The Company’s Board has established a new record date of the close of business of February 22, 2023 (the “New Record Date”) for the Annual Meeting for purposes of considering and voting upon the Charter Amendment Proposal. Only the stockholders of record of the class 2 common stock, par value $0.0001 per share, of the Company (the “Class 2 Common Stock”), and the Series A preferred stock, par value $0.0001 per share, of the Company (the “Series A Preferred Stock”), at the close of business on the New Record Date are entitled to notice of and to vote at the adjourned Annual Meeting (and any postponements or further adjournments thereof). Stockholders of record as of the original record date of September 26, 2022, who remain stockholders as of the New Record Date and have previously voted at the Annual Meeting, do not need to vote again but may rescind or change their prior votes for the Charter Amendment Proposal.
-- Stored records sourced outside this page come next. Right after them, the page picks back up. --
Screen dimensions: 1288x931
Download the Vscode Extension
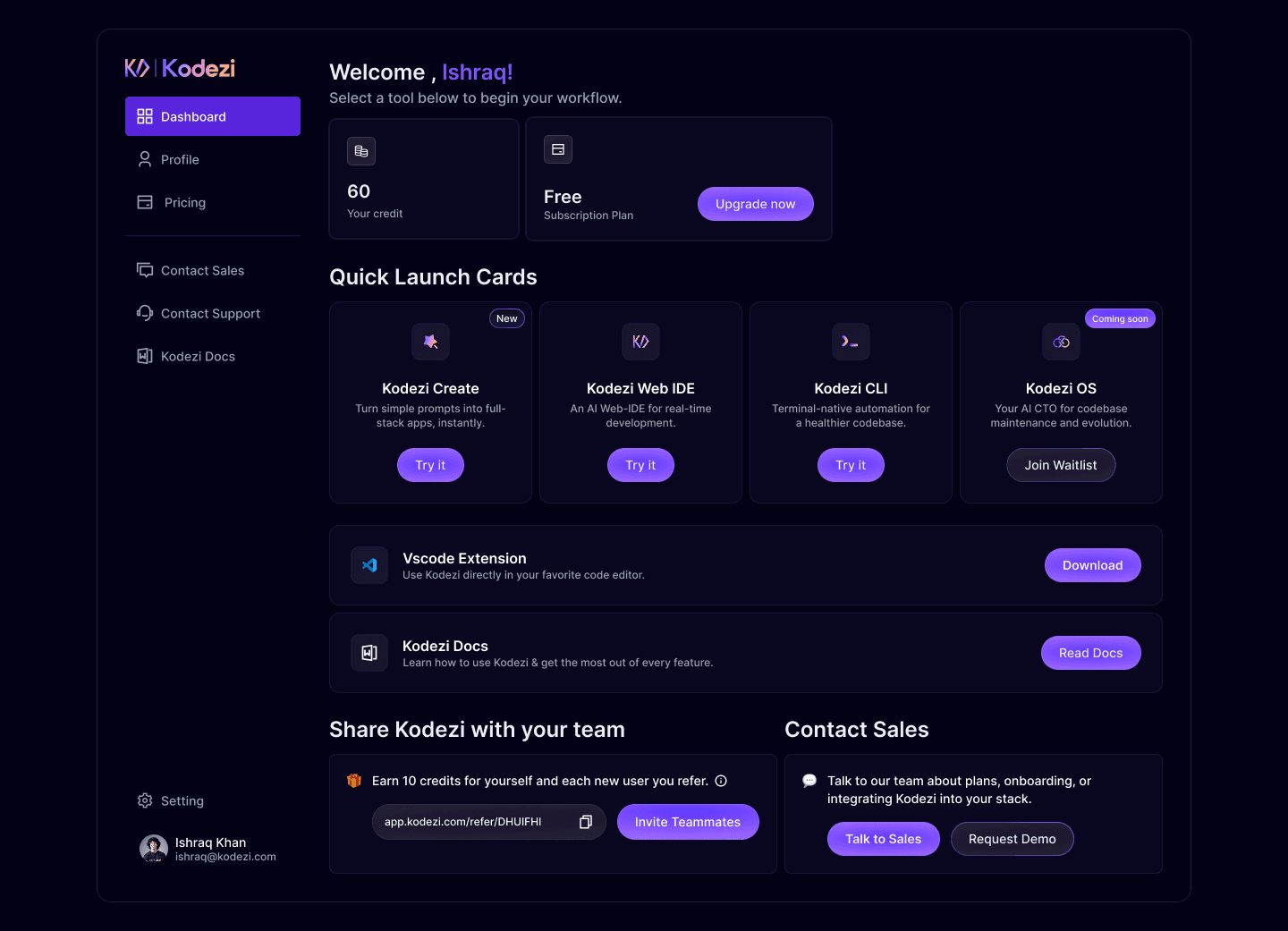point(1092,565)
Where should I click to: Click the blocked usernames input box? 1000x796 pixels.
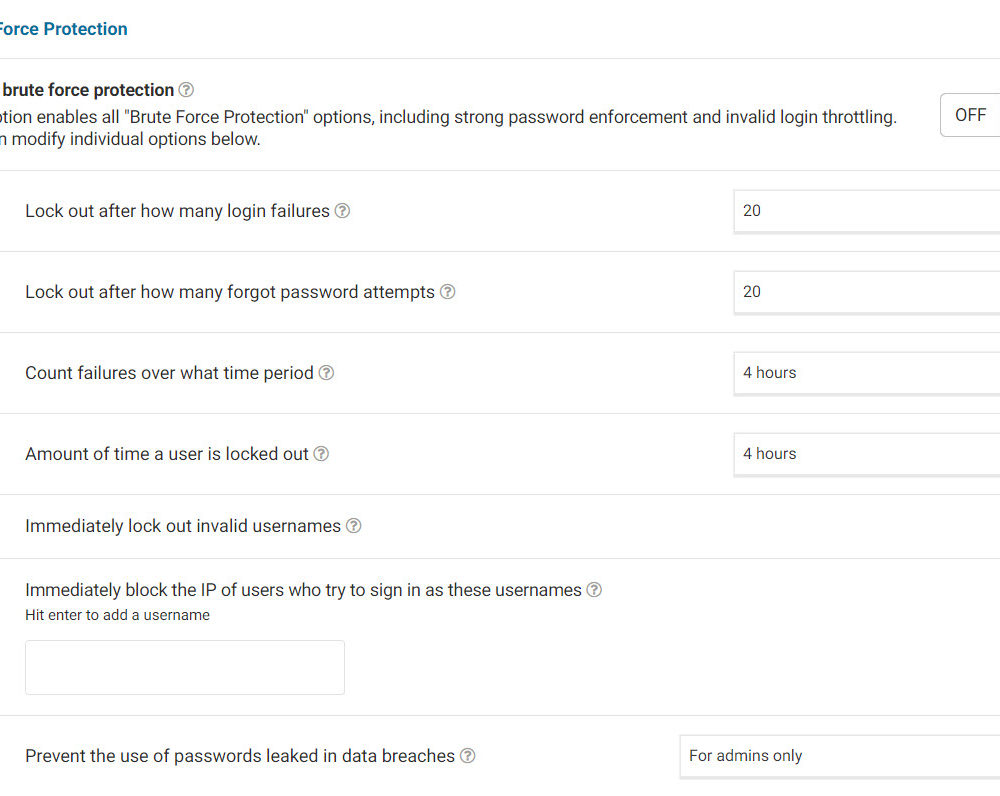(x=185, y=668)
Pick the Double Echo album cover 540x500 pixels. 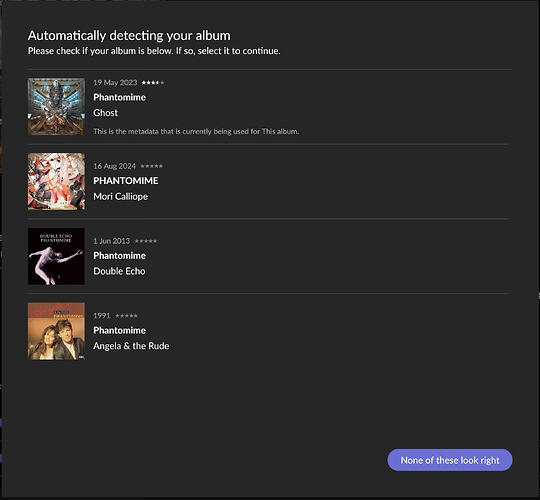coord(56,256)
On the New Record Date there were 617,841,592 shares of Class 2 Common Stock outstanding and 120,000 shares of the Series A Preferred Stock. The shares of Series A Preferred Stock were issued on February 21, 2022. In connection with the issuance of the shares of Series A Preferred Stock, the Company and the holder of the Series A Preferred Stock entered into a Voting Agreement dated as February 21, 2022, pursuant to which, among other things, the holder (a) agreed to vote all shares of Class 2 Common Stock and Series A Preferred Stock held by such holder (i) in favor of the Charter Amendments at any meeting of the Company’s stockholders held to vote thereon (including at any adjournment and postponement thereof); and (ii) against any action, proposal, transaction, or agreement that could reasonably be expected to impede, interfere with, delay, discourage, adversely affect, or inhibit the timely approval of the Charter Amendments or the holding of any meeting to vote thereon (including any adjournment or postponement thereof) or change in any manner the voting rights of any class of shares of the Company (including any amendments to the Company’s organizational documents which are not otherwise consistent with the Charter Amendments); and (b) granted to the Company an irrevocable proxy to vote such shares in such manner. The Series A Preferred Stock does not have any voting rights except with respect to the Charter Amendment Proposal and except as otherwise required by Delaware law. Each share of Series A Preferred Stock has 1,000 votes per share; provided that the Series A Preferred Stock must be voted in the same manner and proportion as shares of Class 2 Common Stock that are entitled to vote thereon are voted (excluding any shares of Class 2 Common Stock that are not voted) on the Charter Amendment Proposal. As an example, if 75% of the shares of Class 2 Common Stock are voted FOR the Charter Amendment Proposal and 25% of the shares of Class 2 Common Stock are voted AGAINST the Charter Amendment Proposal, then 75% of the votes cast by the holder of the Series A Preferred Stock will be cast as votes FOR the Charter Amendment Proposal and 25% of the votes cast by the holder of the Series A Preferred Stock will be cast as votes AGAINST the Charter Amendment Proposal. Holders of the Class 2 Common Stock and Series A Preferred Stock will vote on the Charter Amendment Proposal as a single class.